Nella storia e la cultura europea, la ricchezza spirituale occupa un posto innegabile, ha sottolineato il vicepresidente della Commissione Europea, Antonio Tajani, presentando i nuovi programmi che la Commissione promuove in collaborazione con il Consiglio d’Europa. Dell’importanza di questo appuntamento, Fausta Speranza ha parlato con la parlamentare europea Silvia Costa: MP3

R. – E’ anche una verità storica. Noi sappiamo che i grandi itinerari europei, i grandi movimenti, sono stati prima di tutto per i pellegrinaggi, poi per i commerci, poi, naturalmente, per il “gran tour” dei giovani aristocratici e poi anche quelli dei migranti. Quindi, ripercorrere gli itinerari significa ripercorrere questa storia che è fatta di tante componenti, in cui quella religiosa e spirituale è importantissima, senza nessun tipo di sopraffazione di altre opinioni o culture. E’ proprio un ragionare di quello che è stato il tessuto che ha fatto crescere l’Europa. In questo senso, è una strategia da innovare che vede, soprattutto, protagoniste le nuove generazioni, le associazioni, anche il mondo religioso delle parrocchie o delle piccole comunità. Protagoniste in questo “andare”, che non significa già arrivare, ma significa anche contemplare, significa ritrovare la lentezza e ritrovare anche momenti di un dialogo interiore con gli altri. Si può allora ricostruire una convivenza più serena anche a livello comunitario e ritrovare le ragioni del dialogo nell’interculturalità e del rispetto reciproco. Credo che sia davvero la metafora di come oggi dovrebbe ripartire una politica europea attenta a queste dimensioni.

D. – Spesso si guarda all’Europa come ad una macchina burocratica. Oggi qui a Bruxelles, nel cuore di un’iniziativa della Commissione Europea, si è parlato molto di cultura e si è parlato molto anche di religione…

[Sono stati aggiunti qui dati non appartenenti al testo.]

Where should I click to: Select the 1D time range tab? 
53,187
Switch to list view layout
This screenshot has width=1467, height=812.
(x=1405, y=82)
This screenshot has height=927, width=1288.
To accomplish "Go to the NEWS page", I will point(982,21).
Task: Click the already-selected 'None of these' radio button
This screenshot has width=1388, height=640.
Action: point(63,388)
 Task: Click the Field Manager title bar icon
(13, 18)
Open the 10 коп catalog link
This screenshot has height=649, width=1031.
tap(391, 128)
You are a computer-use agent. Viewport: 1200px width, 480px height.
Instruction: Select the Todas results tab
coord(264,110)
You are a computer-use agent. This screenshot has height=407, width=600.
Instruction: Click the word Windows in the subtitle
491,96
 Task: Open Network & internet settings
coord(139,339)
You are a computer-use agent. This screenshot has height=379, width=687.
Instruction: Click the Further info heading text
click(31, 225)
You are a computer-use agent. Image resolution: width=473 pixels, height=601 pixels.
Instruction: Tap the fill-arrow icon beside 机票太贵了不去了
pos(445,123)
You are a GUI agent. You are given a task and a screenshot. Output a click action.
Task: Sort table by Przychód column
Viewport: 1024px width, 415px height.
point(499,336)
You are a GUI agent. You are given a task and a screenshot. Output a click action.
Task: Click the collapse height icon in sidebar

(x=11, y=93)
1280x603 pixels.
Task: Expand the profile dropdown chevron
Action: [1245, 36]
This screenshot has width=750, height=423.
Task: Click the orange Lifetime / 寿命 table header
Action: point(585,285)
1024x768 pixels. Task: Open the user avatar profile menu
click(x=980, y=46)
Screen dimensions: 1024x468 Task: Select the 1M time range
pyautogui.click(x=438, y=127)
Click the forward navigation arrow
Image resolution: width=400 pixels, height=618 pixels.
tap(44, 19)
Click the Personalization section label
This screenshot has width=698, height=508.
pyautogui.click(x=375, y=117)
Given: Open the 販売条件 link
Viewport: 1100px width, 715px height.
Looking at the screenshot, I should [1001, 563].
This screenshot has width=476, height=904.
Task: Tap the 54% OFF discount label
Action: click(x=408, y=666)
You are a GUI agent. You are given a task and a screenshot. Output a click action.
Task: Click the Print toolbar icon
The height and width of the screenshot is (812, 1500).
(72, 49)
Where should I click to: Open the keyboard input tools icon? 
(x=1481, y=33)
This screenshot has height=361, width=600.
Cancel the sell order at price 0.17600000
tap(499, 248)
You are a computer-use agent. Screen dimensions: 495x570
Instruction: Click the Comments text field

R. – Il Consiglio d’Europa ha dato vita a questo grande progetto degli itinerari nel 1987, in un certo senso prima della caduta del Muro, e quindi dopo è diventato per noi ancora più strategico. Meno male, io dico, che c’era già questo progetto, perché oggi sono gli assi su cui l’Europa può anche riunificarsi davvero. Vorrei sottolineare – sono molto soddisfatta di questo – per l’iniziativa che ho preso anche nella Commissione cultura del Parlamento europeo, insieme a colleghi – in modo trasversale – anche di altre Commissioni. Si tratta di un emendamento che adesso deve essere approvato per dare più fondi a tutta questa operazione ed è stato recepito. Questo è diventato oggi – e ne sono soddisfattissima – il tema della Giornata europea del turismo. Ho chiesto però che ci sia più integrazione tra le politiche, perché questa dimensione culturale delle politiche non si smarrisca più.